### HOW TO COMPLETE THIS TASK
Every line in the records below with the string "each" needs to be copied out.

**********

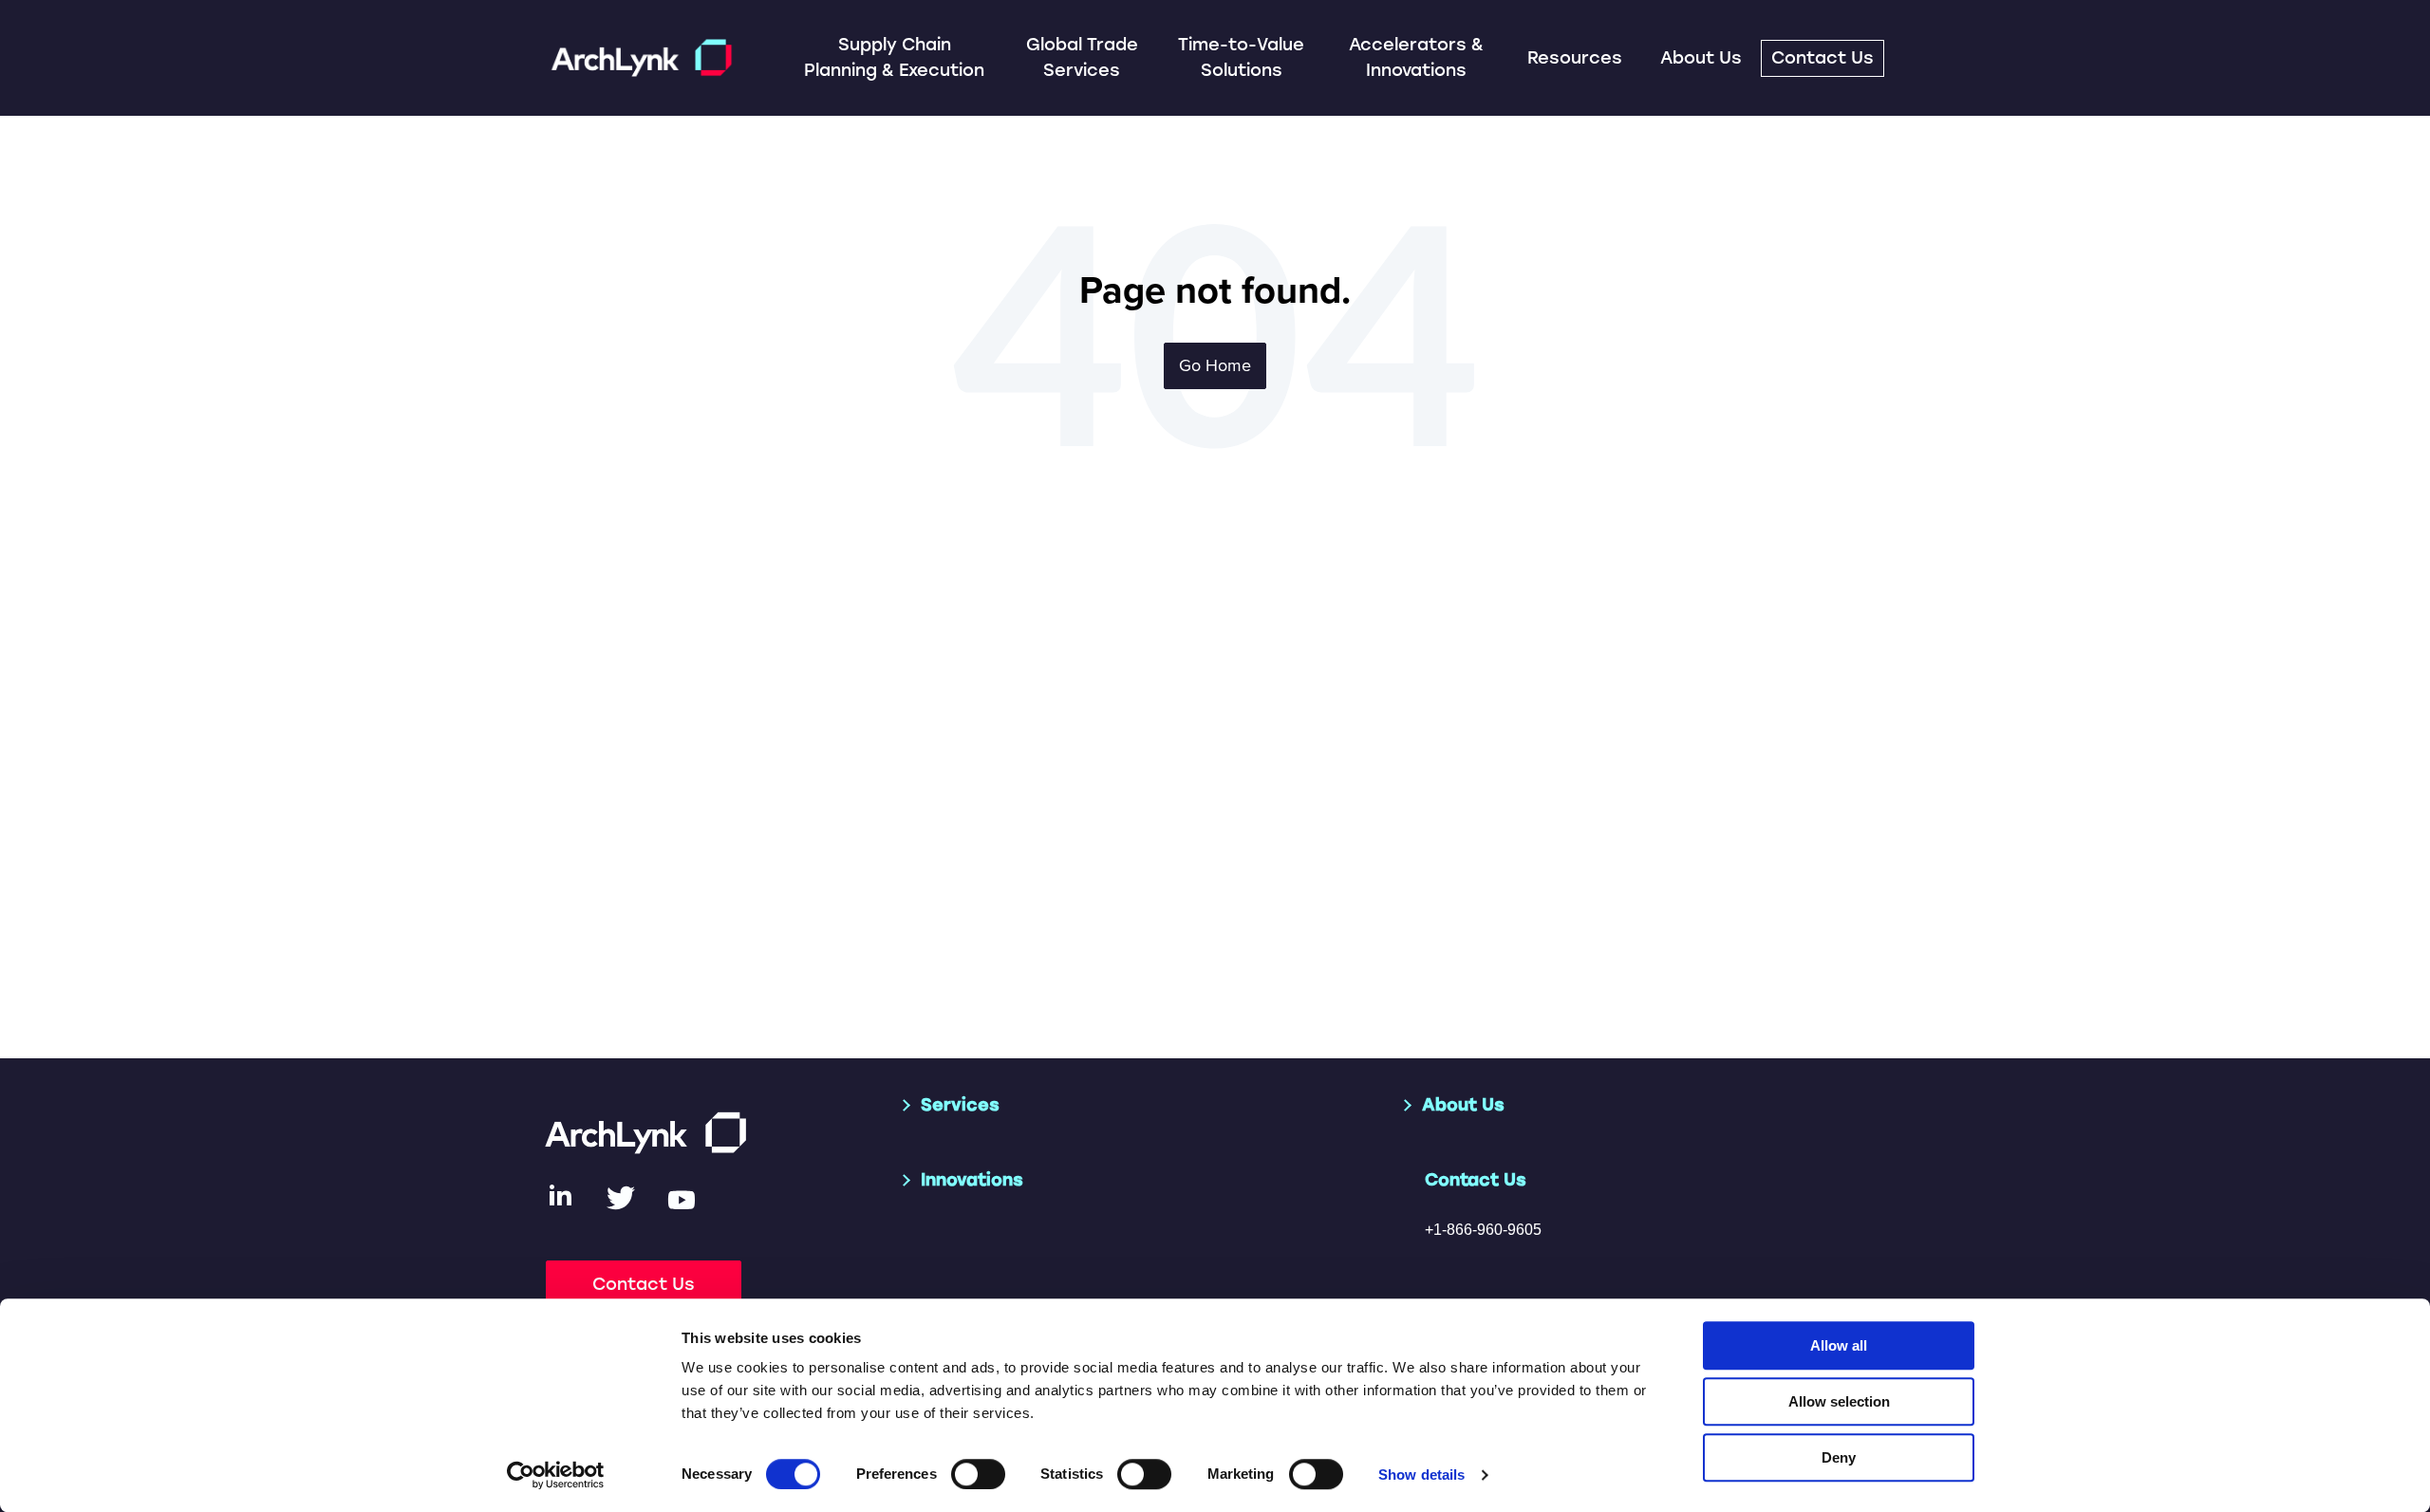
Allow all (1838, 1345)
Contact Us (1822, 57)
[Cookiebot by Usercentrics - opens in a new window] (556, 1475)
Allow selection (1839, 1401)
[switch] (978, 1474)
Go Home (1215, 365)
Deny (1839, 1457)
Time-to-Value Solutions (1241, 57)
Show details (1421, 1474)
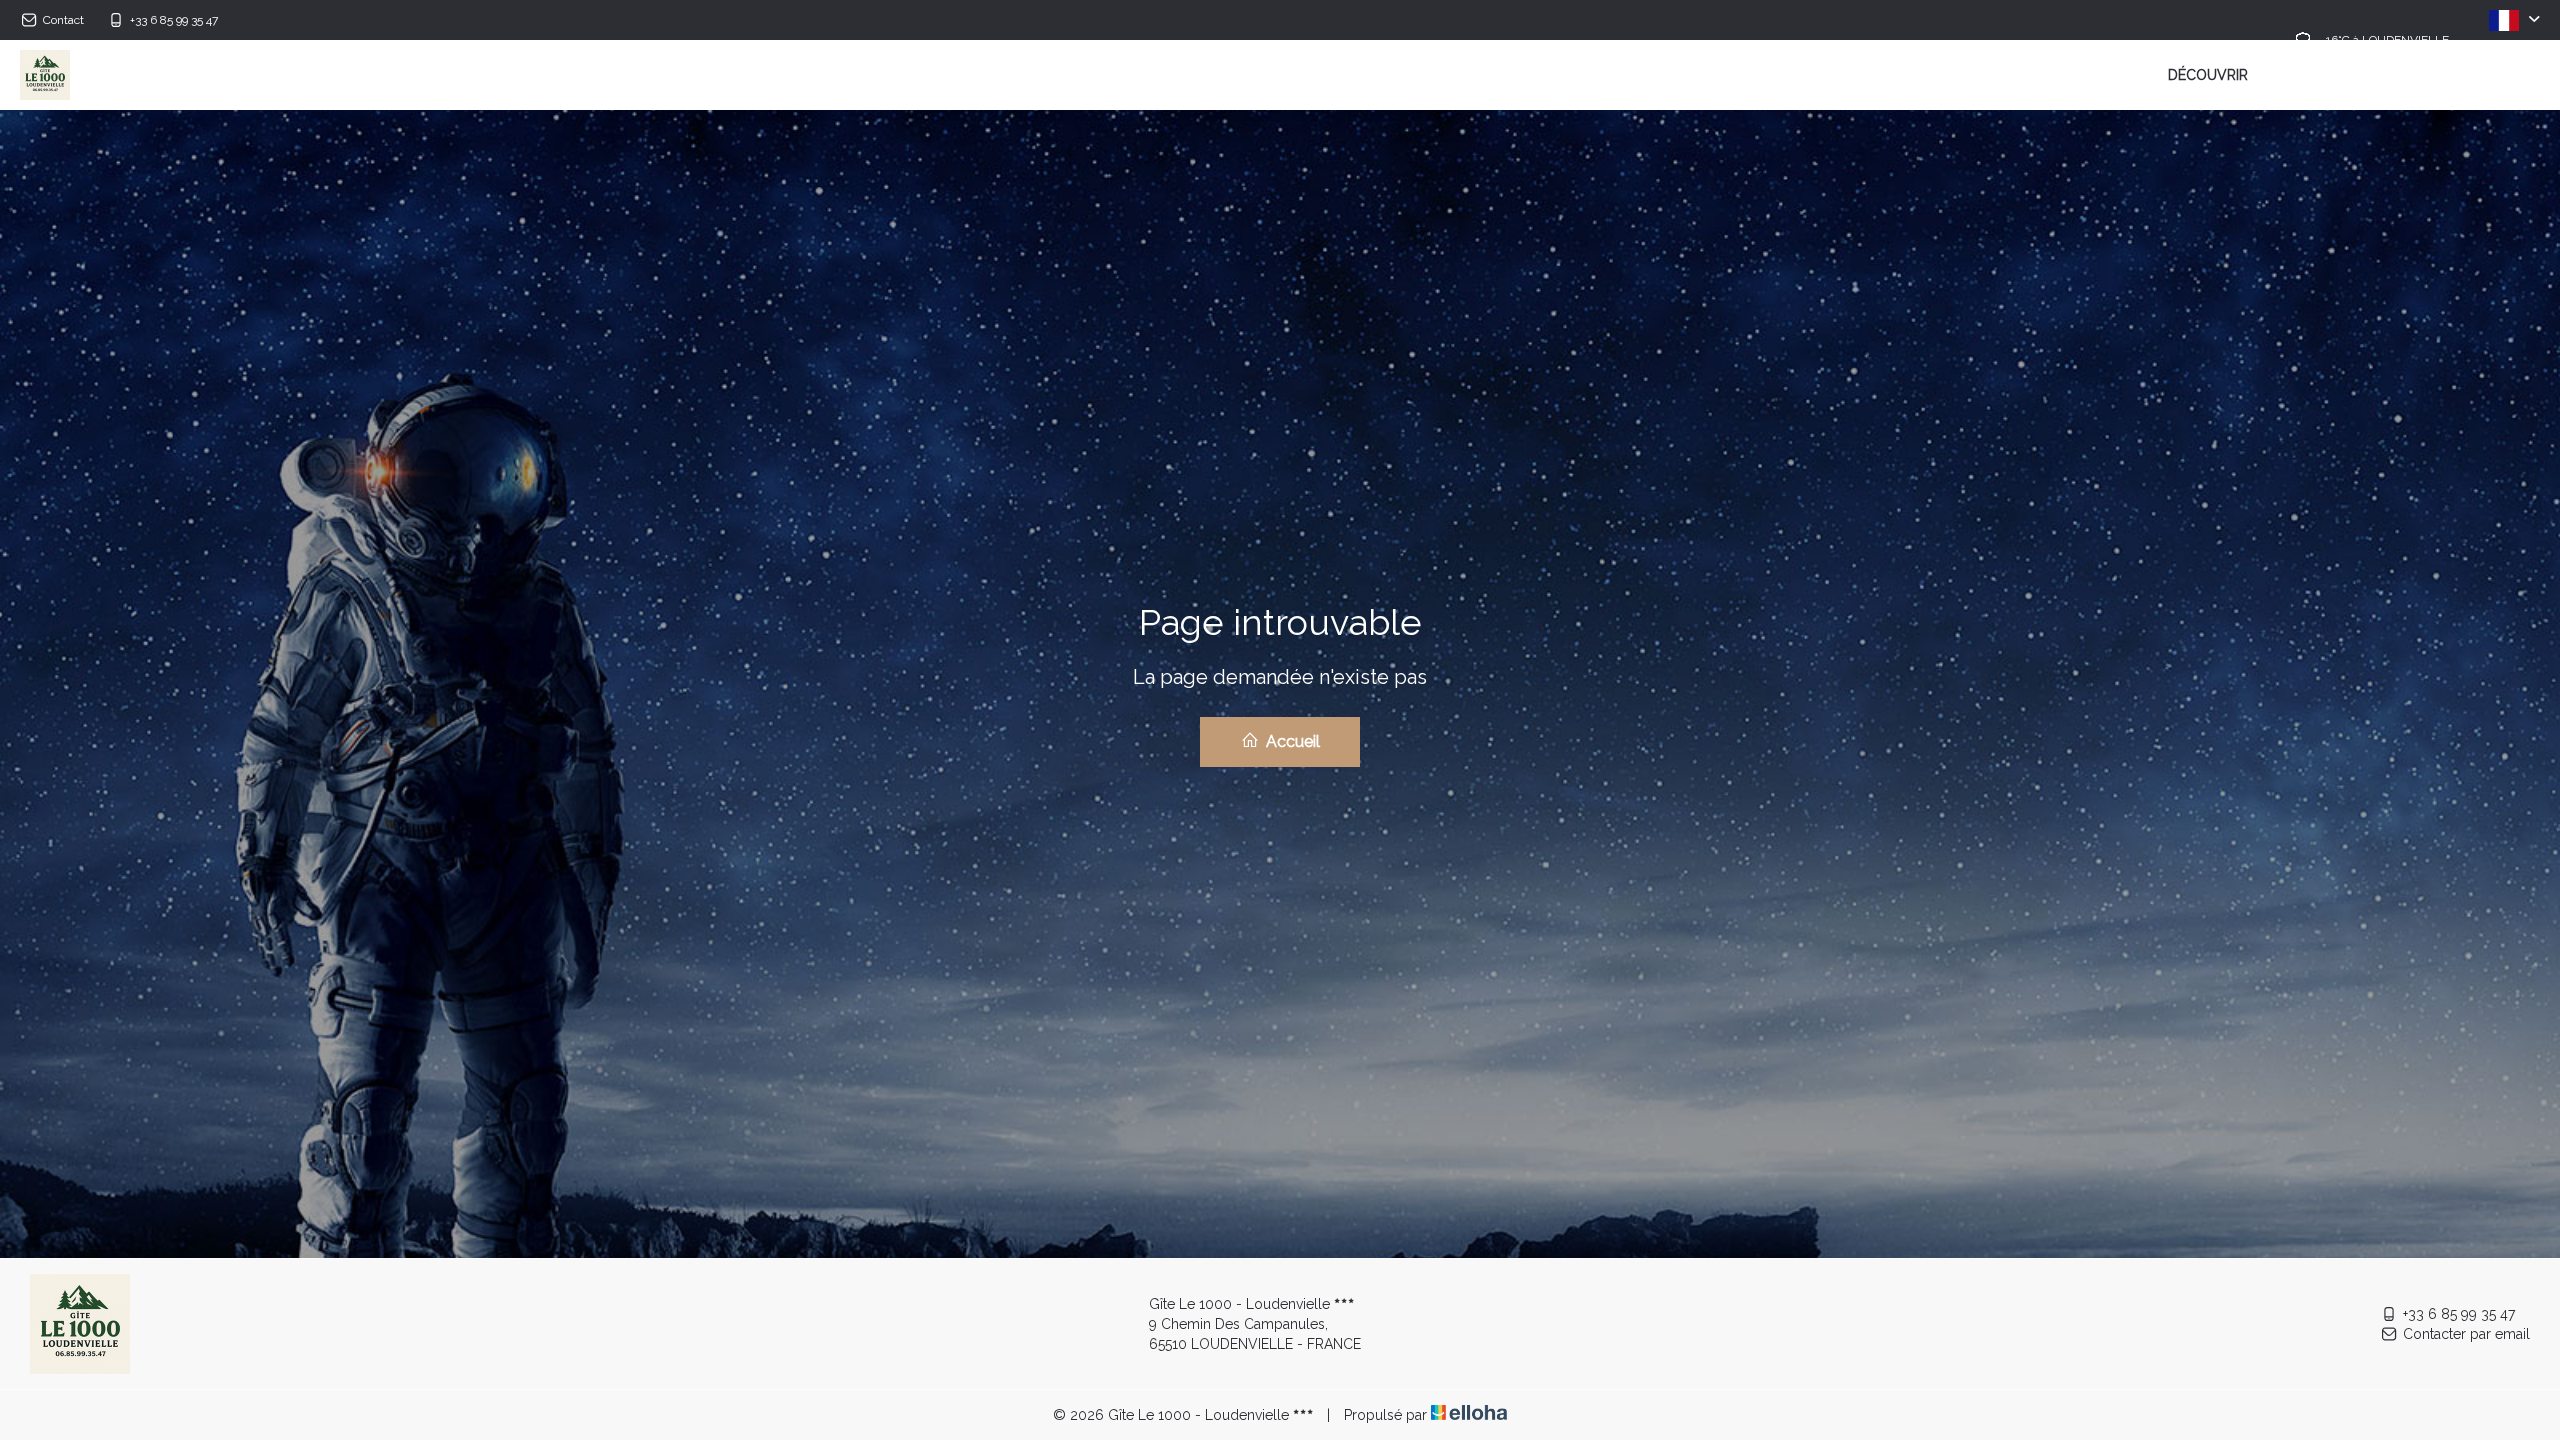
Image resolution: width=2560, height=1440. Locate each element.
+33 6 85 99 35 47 (2459, 1314)
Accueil (1291, 741)
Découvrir (2208, 75)
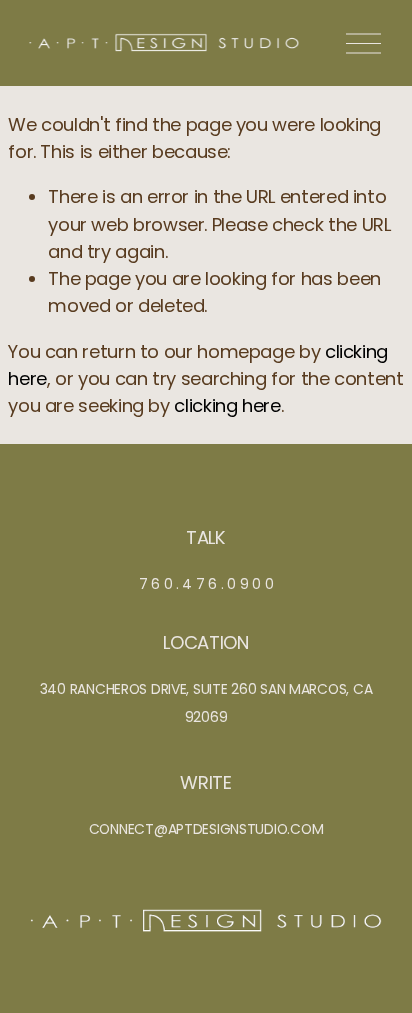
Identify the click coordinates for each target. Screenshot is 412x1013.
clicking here (227, 405)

**********

### RESPONSE TO THE TASK
Image resolution: width=2560, height=1440. Locate each element.
Identify the click coordinates for each target. Screenshot is 412x1013.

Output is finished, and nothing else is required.